Shortness of time frame notwithstanding, will it work? Quite possibly. Here’s the report’s scenario (be forewarned: These guys love numbers): “In our test setting, the lowest indication of dischargeTime we observed was 355 (in seconds) and highest 40277 s. Assuming all the values spanning a range (355; 40277) are possible, this gives 39,922 numbers. Assuming users start to charge their devices when the battery level is 0:1, this leaves 90 available battery level states (0:11 to 1:0). The number of potential levels denoted by a tuple (level; dischargeTime) would then be a simple multiplication 355 _ 40277 and the number of possible states would be 14172310, which only accounts for the discharging state. Using the information about the battery charge (chargingTime) could effectively double the number of possible states. The probability of a (level; dischargeTime) collision (between different users, and assuming a uniform distribution) is therefore low and for a short time frame this would effectively be a unique identifier. However, we emphasize that the dischargeTime levels can be subject to frequent changes, in response to change in the users’ computer use patterns. This means that, in practice, the risk of long-term tracking with this information may be negligible.
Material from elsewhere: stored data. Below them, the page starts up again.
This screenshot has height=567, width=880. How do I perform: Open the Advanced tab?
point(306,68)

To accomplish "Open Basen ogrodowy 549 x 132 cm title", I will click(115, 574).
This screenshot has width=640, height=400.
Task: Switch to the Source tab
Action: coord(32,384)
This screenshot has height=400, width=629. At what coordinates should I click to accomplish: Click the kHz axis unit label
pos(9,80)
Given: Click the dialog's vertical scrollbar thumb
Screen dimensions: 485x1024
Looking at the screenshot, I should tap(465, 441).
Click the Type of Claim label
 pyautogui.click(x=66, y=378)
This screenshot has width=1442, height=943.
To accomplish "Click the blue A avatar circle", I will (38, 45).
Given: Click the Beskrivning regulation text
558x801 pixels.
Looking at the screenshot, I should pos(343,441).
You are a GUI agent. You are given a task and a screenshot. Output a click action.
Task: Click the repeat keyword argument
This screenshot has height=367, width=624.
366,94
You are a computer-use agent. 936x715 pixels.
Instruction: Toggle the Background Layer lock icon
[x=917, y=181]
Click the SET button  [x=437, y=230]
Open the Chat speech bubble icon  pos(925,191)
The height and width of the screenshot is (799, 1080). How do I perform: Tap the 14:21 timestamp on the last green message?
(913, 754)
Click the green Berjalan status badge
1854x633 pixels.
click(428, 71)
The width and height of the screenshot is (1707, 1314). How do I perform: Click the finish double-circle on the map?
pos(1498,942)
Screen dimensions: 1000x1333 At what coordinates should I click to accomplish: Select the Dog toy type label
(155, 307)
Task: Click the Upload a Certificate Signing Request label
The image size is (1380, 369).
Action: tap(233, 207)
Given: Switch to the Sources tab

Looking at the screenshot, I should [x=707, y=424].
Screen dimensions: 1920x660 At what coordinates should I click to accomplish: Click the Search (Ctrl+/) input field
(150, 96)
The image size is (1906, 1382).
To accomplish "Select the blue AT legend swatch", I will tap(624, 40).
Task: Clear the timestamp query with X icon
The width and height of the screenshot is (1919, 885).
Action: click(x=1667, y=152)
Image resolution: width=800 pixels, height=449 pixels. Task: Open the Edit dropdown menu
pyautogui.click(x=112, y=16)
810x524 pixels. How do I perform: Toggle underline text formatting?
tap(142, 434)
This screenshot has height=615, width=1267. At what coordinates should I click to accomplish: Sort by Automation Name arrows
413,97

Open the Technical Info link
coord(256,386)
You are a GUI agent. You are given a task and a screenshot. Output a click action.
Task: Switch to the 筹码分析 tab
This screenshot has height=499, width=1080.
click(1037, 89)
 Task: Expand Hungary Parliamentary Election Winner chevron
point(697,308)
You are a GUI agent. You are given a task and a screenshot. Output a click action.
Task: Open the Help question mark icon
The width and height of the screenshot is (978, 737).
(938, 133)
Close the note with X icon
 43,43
But it could be used to distinguish visits of corporate users behind a NAT (Network Address Translation). In such a setting, the computers may have similar fingerprints and often identical public IP addresses. The readouts from the battery may allow distinguishing these users.”
A key part of the uniqueness is that batteries with the same capacity when they are manufactured degrade at different rates, based on tasks and other variables.
The privacy nightmare scenario that the authors paint is based on this half-minute-later return visit. Within those limited situations, it could be used to find those who want to be found the least, the authors argue: “Users who try to re-visit a website with a new identity may use browsers’ private mode or clear cookies and other client side identifiers. When consecutive visits are made within a short interval, the website can link users’ new and old identities by exploiting battery level and charge/discharge times. The website can then reinstate users’ cookies and other client side identifiers, a method known as respawning. Note that, although this method of exploiting battery data as a linking identifier would only work for short time intervals, it may be used against power users who can not only clear their cookies but can go to great lengths to clear their evercookies.”
The report also concedes why this works on so few OS/browser combinations: “We emphasize that our method only works for UPower and Firefox on Linux, and during our study we encountered some computers for which we cannot recover the capacity with our method. This can be due to the differences in how processors handle floating point calculations or measurement errors in UPower.”
This is the quintessential theoretical hole that simply isn’t significant. To have a true privacy threat, it has to be effective enough that people will bother implementing it. Please forgive me, but this tactic isn’t nearly powerful enough to worry about.